Patients with ME have been diagnosed with a psychiatric condition purely
on the basis that they have a physical condition – an intractable one
for which there is no simple test or explanation as yet. A group of
psychiatrists of whom Wessely is a leading member have invented a
diagnosis of somatisation or dysfunctional cognition for which there is
no evidence, and substituted it for the experience and symptoms of
patients, ignoring or reframing physical symptoms such as orthostatic
intolerance and post-exertional malaise. As a result, motives such as
malingering have been attributed to patients.

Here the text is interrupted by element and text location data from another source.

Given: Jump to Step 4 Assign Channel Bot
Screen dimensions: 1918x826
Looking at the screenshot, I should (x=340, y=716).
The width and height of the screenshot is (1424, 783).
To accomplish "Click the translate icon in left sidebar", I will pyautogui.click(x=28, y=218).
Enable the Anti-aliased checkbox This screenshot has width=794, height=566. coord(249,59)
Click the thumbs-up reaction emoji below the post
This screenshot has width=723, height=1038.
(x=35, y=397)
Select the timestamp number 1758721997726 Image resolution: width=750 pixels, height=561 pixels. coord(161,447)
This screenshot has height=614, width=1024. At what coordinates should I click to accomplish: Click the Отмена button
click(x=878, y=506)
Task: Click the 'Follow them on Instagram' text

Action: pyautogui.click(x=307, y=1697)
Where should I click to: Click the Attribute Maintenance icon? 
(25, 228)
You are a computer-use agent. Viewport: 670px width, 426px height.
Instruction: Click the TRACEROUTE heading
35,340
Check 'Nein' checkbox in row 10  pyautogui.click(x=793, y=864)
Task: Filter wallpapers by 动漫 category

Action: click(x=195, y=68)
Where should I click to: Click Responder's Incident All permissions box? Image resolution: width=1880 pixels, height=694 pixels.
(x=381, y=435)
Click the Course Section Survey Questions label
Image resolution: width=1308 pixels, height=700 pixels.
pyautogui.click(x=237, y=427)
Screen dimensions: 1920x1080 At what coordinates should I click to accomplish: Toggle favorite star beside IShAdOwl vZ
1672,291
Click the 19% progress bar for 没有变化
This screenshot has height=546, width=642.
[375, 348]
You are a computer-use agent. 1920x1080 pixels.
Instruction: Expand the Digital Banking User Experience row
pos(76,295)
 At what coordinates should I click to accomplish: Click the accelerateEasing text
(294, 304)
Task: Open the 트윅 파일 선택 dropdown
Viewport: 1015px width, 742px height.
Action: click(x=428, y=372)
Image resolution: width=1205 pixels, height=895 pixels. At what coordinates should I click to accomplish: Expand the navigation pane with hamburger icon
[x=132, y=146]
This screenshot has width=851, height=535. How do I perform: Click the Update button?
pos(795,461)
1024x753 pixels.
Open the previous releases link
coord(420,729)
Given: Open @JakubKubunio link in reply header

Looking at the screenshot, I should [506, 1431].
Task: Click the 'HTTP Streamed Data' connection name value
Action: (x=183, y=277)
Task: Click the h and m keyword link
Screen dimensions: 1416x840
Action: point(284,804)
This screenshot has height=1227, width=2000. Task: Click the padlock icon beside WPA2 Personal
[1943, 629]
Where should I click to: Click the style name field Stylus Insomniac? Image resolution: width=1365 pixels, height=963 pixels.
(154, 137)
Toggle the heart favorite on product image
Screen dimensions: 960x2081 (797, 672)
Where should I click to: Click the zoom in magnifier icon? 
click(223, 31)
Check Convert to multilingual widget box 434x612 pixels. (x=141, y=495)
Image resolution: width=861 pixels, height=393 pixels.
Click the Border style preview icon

The psychiatrists then invented the CBT/GET treatment for this invented
diagnosis. Yet, CBT/GET is 'a purely pragmatic approach and without
theoretical foundation' as Prof Sharpe has cheerfully admitted. So, the
MRC has been supporting research on a treatment for which there is no
theoretical basis (with seriously adverse consequences already known to
patients and clinicians) for a condition of which the underlying
features were admittedly unknown to it and which has been reframed as a
psychological theoretical construct. All in the name of science and the

You seem to be saying that it was too hard for the MRC to get a handle
on this multi-faceted condition. So, the MRC settled on the assumption
that it is psychological even in the face of numerous findings of
physiological underpinnings by independent scientists many years ago. It
seems the MRC endorsed Wessely et al's prescription that 'No
investigations should be carried out to confirm the diagnosis.' In
addition, the Wessely school's claim that the more patients protest that
they have a physical condition the more they are thought to be
psychiatric purports to box in patients so that the psychiatrists can't
be proven wrong by scientific testing. This behaviour indicates an
active turning away from the physical aspects of 'CFS' by the MRC. No
wonder 'CFS' patients were protesting. We hope that the current
allocation of funds at least begins to repair the situation.

Patients do not generally attack researchers who approach their
condition with respect and a genuine open-mindedness to discovering the
source of their problems. The Wessely school has not shown this respect
nor any scientific open-mindedness. They insist on their psychosocial
model, ignoring the biomedical abnormalities in spite of the mounting
evidence for these. All the while they parade themselves as experts in
'CFS'. It is also widely ignored that Wessely has been insulting and
provoking ME patients for many years and sneering at their disappointments.

If one or more persons have unfortunately overreacted to his
provocation, is that an occasion to invite the media to ridicule and
denigrate an entire group of ill patients? Is this in accord with the
standards of behaviour in psychiatry? Wessely himself stigmatizes mental
illness in the course of his crusade against ME patients.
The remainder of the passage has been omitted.